→ **WHAT TO WORK ON**: Return each line of the records below in which the string "computer" turns up.

Stored items
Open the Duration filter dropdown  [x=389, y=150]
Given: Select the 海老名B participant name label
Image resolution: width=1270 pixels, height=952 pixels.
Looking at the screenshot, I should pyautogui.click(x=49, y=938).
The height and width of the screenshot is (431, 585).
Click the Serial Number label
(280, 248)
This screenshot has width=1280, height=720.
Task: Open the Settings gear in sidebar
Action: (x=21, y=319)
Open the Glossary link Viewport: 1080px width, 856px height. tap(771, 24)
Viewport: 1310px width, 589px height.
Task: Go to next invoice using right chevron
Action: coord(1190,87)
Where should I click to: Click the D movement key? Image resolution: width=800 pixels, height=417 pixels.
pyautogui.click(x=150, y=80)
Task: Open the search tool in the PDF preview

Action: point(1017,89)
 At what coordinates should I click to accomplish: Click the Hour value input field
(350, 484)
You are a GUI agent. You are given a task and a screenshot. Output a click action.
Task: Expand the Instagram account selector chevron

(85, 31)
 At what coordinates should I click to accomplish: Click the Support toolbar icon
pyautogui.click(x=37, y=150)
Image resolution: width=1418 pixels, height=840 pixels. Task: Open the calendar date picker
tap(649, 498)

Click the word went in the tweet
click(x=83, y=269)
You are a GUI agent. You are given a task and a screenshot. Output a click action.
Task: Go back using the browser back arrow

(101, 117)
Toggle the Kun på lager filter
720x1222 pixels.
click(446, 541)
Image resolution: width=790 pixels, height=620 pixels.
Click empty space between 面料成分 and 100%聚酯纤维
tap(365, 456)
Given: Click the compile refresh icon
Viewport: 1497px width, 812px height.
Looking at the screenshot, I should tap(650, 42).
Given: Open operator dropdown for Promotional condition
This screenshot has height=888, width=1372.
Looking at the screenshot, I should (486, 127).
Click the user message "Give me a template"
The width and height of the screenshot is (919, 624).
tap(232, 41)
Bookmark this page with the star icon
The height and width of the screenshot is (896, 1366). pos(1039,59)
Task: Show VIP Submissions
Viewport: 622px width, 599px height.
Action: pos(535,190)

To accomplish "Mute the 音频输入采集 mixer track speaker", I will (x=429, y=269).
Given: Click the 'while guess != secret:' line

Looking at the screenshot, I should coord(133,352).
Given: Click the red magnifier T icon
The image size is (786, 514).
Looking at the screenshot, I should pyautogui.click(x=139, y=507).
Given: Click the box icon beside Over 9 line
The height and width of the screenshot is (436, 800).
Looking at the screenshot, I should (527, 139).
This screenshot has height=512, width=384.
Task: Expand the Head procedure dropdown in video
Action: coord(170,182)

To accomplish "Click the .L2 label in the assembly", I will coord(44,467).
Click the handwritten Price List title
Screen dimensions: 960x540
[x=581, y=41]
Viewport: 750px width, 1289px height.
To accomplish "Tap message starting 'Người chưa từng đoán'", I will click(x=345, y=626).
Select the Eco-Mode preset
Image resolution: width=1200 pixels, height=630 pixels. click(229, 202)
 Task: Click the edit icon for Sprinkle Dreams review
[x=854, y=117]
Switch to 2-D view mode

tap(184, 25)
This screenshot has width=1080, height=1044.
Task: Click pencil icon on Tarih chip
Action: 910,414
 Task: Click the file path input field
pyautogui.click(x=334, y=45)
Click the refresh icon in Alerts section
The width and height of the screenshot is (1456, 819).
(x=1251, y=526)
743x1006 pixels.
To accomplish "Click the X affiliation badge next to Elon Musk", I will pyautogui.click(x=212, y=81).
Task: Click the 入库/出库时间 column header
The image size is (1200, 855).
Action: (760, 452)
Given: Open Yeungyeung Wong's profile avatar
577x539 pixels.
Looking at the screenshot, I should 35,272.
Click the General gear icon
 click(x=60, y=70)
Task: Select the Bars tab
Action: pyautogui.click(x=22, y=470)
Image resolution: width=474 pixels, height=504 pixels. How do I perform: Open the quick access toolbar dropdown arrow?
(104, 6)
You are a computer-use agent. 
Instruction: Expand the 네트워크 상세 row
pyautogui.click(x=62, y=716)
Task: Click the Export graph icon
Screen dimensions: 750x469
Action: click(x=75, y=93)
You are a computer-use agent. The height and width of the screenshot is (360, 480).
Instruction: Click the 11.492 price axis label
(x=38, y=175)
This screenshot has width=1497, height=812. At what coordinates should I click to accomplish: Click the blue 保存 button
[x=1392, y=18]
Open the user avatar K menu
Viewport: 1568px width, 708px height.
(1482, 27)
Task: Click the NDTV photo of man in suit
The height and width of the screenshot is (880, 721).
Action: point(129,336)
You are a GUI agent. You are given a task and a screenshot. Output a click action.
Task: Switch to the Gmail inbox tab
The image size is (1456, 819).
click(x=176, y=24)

→ **RESPONSE**:
You are a computer-use agent. 
You are a computer-use agent. The height and width of the screenshot is (360, 480).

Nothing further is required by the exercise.